New free Seaside book, "Dynamic Web Development with Seaside", announced - henning
http://book.seaside.st/

======
SimonTite
The biggest problem with learning Smalltalk, Squeak/Pharo and Seaside, for me,
has been the lack of easy-to-find, thorough (and free!) documentation. There
are some good tutorials out there, but by their nature they tend to give just
a limited introduction to their subject matter. (I am a PHP programmer, and
have yet to find anything to equal PHP's superb on-line documentation).

However, although "Dynamic Web Development with Seaside" is broadly tutorial
in format - forgive me if I'm wrong here, I'm only part way through it - it is
far and away the best documentation I have read on the subject.

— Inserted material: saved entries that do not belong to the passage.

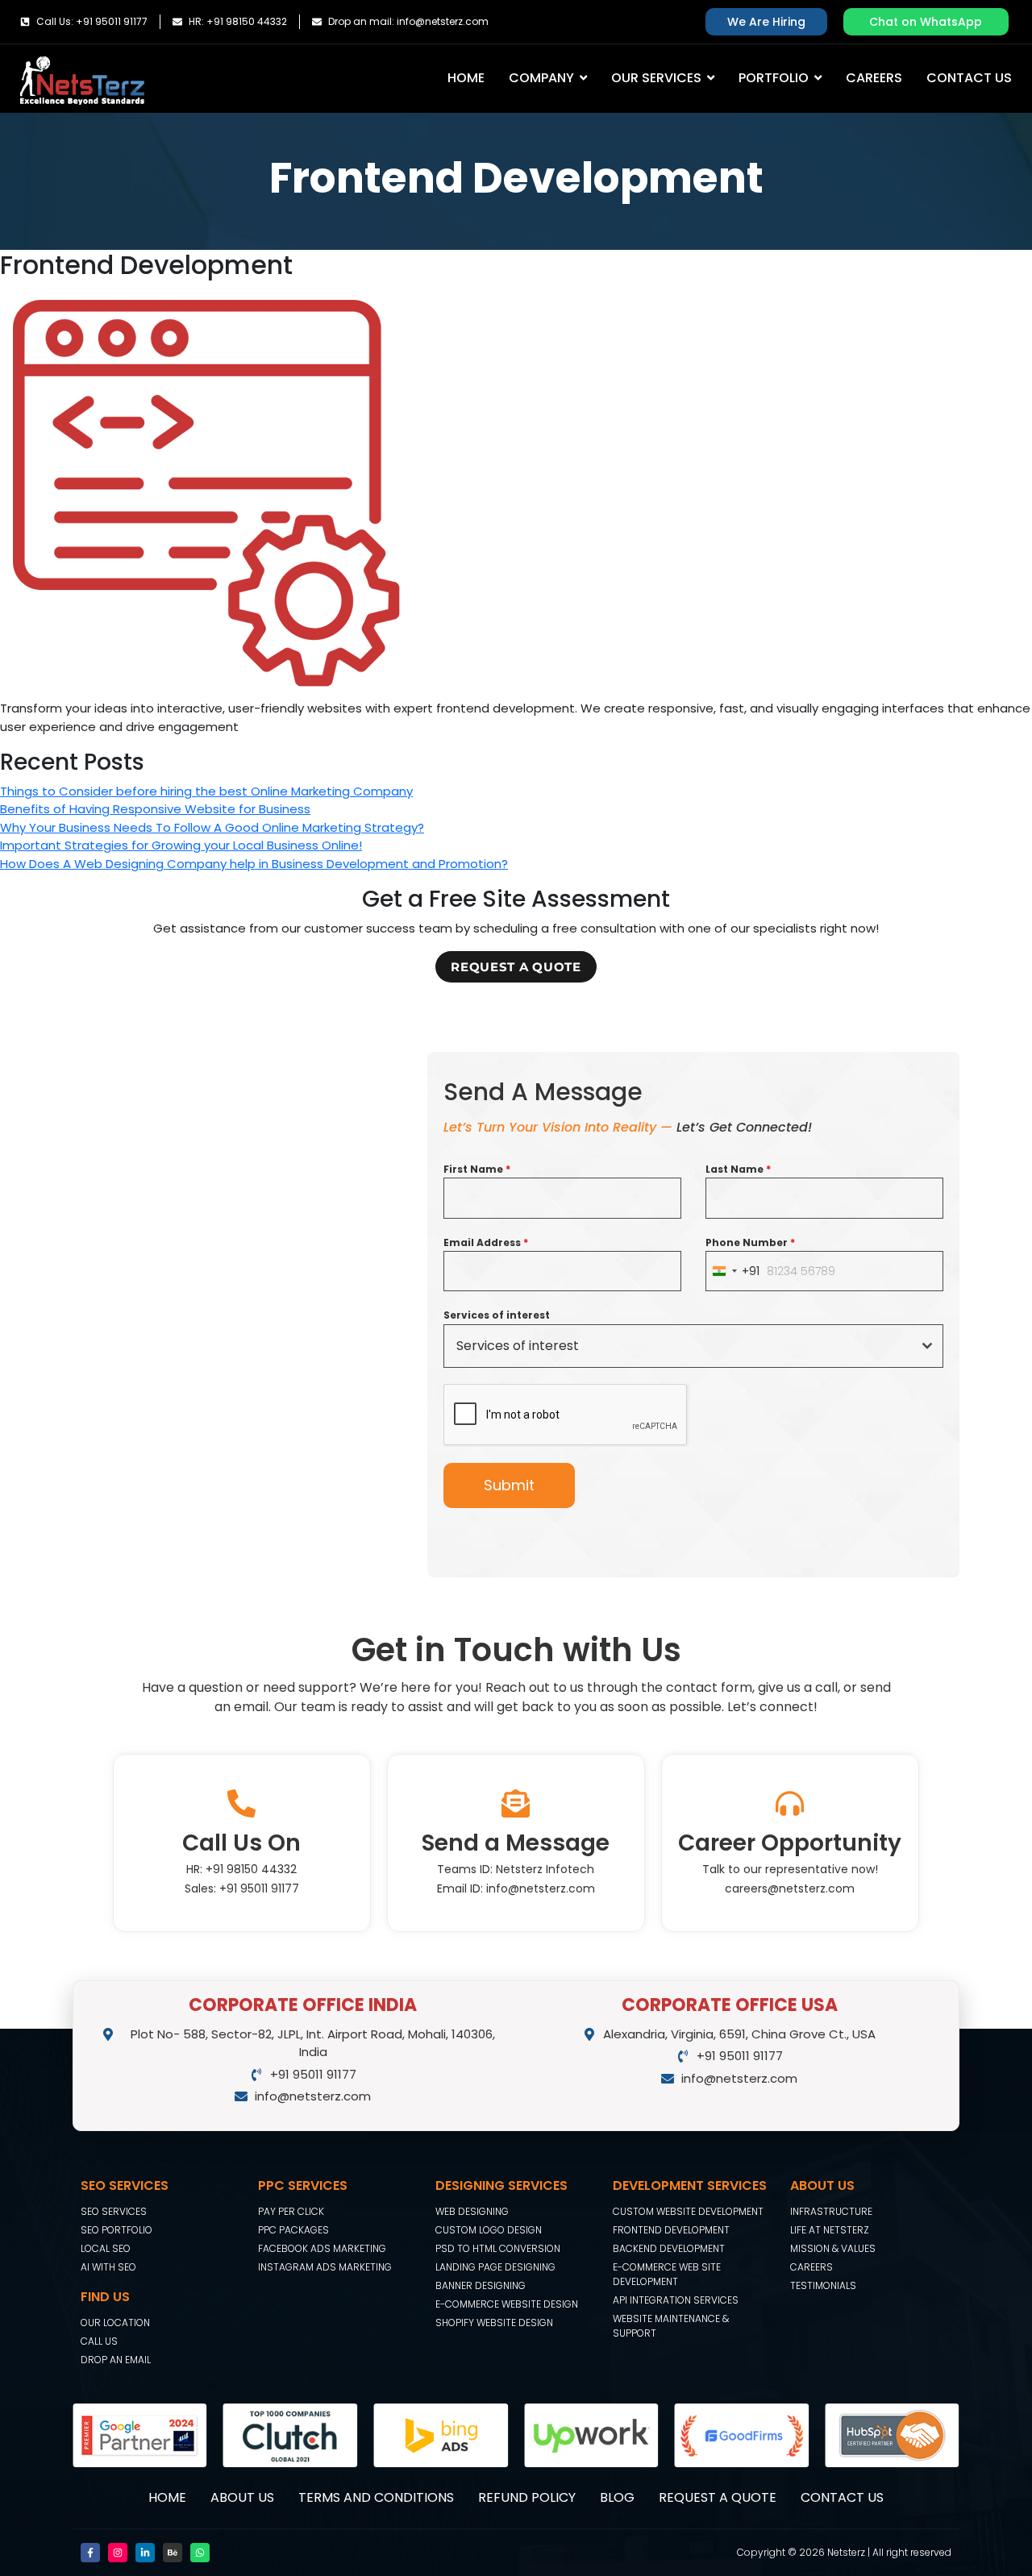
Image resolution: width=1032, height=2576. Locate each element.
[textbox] (678, 1346)
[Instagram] (117, 2552)
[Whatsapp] (200, 2552)
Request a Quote (516, 966)
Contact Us (842, 2497)
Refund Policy (527, 2497)
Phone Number (750, 1242)
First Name (476, 1169)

After reading even the first few chapters, I experienced that sensation that
all programmers probably know: the sudden flash of enlightenment, "aha! _now_
I get it! _That's_ how it works!" ... altogether a great book, and many thanks
to the authors for their efforts.

------
chaetal
This is the best book on Seaside currently. It's highly detailed, covering
(for instance) installation for most modern Smalltalk dialects, basics and
fundementals, many practical tasks, along with examples for all of above. I
would recomend it for both mature and beginning smalltalkers aiming at web
programming itself as well as learning Smalltalk programming in general. Going
to use the book in Smalltalk programming lectures.

------
andyburnett
I totally agree with Simon's comment about experiencing the 'aha' moment. I
had really been struggling to understand how Seaside worked, and then - all of
a sudden - light dawned :-)

------
jvdsandt
Great book for a great web framework!